▶ **What you will do**
For each statement, decide whether the news report on the Beijing Olympics that follows supports it. Answer yes or no and quote the words from the report that settle it.
1. China spent $43 billion on the Games.
2. The opening and closing ceremonies cost less than the 2004 Athens bill.
3. The opening ceremony marks the end of five years of work on the capital.

▶ **Extract to read**
China’s Games party set for ‘big bang’ start
CHINA: China celebrates its ancient past and modern power when the
Olympics scheduled to open yesterday looking to put criticism behind it
as world leaders arrived in Beijing.
The opening ceremony is the culmination of seven years of hard work
that reshaped the capital, and sets the seal on a sustained economic
boom that has seen China emerge as a new superpower.
“It’s a historic combination of a great country with a great sport
event,” the People’s Daily said.
Guests in the head-turning “Bird’s Nest” Olympic stadium will include
U.S. President George W. Bush, who flew in straight after making some of
his bluntest criticism on human rights.
Displaying its new economic clout, China has invested $43 billion on
the Games. Some $100 million, twice the 2004 Athens bill, has gone on
“big bang” opening and closing ceremonies.

▶ **Dataset extract**

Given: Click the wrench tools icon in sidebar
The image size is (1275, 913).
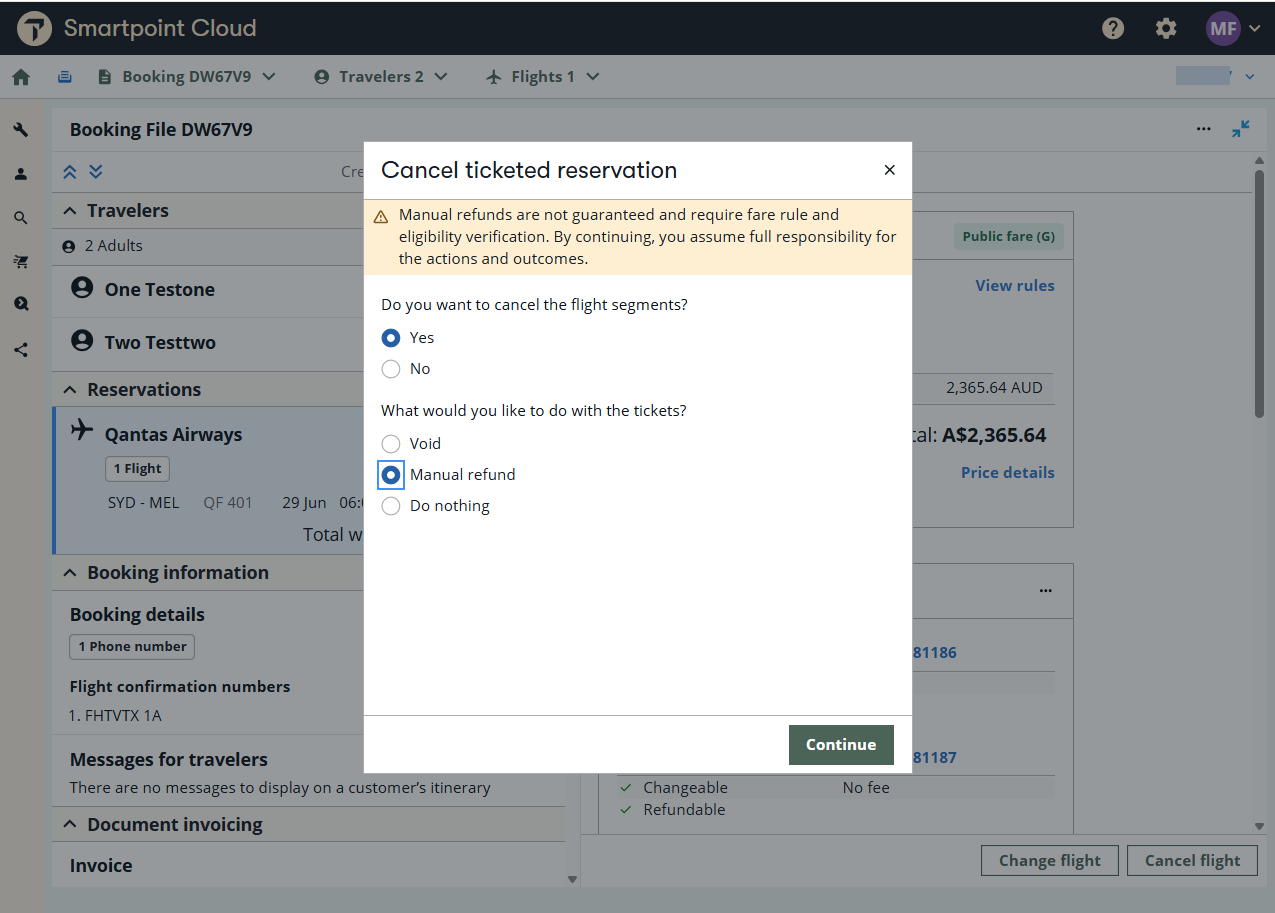Looking at the screenshot, I should tap(21, 130).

▶ **Task answer**
1. Yes: "China has invested $43 billion on the Games."
2. No: "Some $100 million, twice the 2004 Athens bill"
3. No: "The opening ceremony is the culmination of seven years of hard work"